## Task objective:
Among the entries below, find the lines holding "computer" and copy them.

Saved data entries:
-------
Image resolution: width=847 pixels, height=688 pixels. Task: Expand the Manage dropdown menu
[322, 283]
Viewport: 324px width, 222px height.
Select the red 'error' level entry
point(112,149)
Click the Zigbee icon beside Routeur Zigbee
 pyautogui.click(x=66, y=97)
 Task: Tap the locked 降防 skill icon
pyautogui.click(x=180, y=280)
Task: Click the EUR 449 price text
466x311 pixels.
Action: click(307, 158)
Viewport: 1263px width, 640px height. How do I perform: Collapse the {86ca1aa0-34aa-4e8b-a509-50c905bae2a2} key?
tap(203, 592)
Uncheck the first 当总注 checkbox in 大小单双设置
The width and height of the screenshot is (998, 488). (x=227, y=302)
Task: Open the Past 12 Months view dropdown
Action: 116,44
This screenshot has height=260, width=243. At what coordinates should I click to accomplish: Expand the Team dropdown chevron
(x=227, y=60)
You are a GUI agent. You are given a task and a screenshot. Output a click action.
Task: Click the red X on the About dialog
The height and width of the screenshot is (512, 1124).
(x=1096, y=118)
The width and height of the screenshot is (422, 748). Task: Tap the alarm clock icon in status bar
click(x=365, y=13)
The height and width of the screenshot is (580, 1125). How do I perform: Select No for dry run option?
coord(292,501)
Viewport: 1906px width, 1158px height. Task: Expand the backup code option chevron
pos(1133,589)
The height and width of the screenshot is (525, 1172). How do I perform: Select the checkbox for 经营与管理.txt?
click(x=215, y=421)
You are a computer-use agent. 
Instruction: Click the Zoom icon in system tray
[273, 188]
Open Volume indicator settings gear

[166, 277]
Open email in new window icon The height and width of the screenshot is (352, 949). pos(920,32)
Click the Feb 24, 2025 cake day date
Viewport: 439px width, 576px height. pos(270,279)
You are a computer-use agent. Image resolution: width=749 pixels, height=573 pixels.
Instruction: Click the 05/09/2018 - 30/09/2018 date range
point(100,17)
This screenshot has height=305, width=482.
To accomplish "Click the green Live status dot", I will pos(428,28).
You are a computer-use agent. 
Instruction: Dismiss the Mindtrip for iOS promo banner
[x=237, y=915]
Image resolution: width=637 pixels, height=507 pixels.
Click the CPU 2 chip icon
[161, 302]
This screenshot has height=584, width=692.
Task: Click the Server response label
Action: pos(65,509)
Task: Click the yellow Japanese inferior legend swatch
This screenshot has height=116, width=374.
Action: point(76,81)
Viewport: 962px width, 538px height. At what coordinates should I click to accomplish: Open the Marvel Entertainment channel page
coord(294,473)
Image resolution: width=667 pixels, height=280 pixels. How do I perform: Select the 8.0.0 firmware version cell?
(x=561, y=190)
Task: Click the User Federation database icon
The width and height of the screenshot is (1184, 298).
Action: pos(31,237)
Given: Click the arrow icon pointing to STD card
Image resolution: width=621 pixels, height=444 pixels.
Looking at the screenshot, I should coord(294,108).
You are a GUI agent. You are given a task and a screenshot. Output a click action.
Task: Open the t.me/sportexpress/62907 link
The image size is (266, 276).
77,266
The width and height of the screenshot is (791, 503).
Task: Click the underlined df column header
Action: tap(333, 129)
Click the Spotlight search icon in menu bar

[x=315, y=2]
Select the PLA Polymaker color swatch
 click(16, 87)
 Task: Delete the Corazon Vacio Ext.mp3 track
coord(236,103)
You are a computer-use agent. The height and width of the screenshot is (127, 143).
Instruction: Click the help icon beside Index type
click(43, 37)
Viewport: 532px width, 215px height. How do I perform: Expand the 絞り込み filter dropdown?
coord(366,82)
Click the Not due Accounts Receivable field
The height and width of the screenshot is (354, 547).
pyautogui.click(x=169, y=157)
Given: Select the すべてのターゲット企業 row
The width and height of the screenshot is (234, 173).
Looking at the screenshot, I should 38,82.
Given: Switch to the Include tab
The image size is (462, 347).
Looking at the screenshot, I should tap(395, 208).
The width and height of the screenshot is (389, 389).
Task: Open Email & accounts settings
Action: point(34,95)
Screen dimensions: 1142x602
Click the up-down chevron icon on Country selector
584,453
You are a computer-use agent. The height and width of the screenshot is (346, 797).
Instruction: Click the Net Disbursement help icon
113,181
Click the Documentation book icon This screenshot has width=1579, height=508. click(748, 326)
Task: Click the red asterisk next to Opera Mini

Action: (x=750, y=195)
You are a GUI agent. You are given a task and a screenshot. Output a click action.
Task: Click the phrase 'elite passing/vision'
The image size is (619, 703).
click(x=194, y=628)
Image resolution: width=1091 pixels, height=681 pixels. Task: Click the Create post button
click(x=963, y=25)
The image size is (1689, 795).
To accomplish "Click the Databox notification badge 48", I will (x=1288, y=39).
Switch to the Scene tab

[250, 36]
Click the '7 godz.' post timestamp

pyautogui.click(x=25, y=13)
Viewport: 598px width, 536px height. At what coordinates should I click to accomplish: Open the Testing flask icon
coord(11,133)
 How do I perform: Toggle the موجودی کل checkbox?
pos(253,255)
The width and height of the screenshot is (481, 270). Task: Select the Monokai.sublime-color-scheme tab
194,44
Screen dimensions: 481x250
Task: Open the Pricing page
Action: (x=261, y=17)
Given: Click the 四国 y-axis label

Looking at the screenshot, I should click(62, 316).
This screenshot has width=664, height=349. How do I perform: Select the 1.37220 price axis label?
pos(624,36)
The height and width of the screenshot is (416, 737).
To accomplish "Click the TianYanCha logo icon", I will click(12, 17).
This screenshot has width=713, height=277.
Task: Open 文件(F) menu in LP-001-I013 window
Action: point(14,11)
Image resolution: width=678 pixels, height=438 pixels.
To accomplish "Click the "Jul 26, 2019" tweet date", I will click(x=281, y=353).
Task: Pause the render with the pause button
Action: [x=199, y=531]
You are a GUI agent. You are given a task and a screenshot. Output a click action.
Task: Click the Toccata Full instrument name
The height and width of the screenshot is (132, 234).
-------
## Your solution:
You are a computer-use agent. 
You are a computer-use agent. Image resolution: width=749 pixels, height=573 pixels.
You are a computer-use agent. 
You are a computer-use agent. The height and width of the screenshot is (127, 143).
You are a computer-use agent. The height and width of the screenshot is (346, 797).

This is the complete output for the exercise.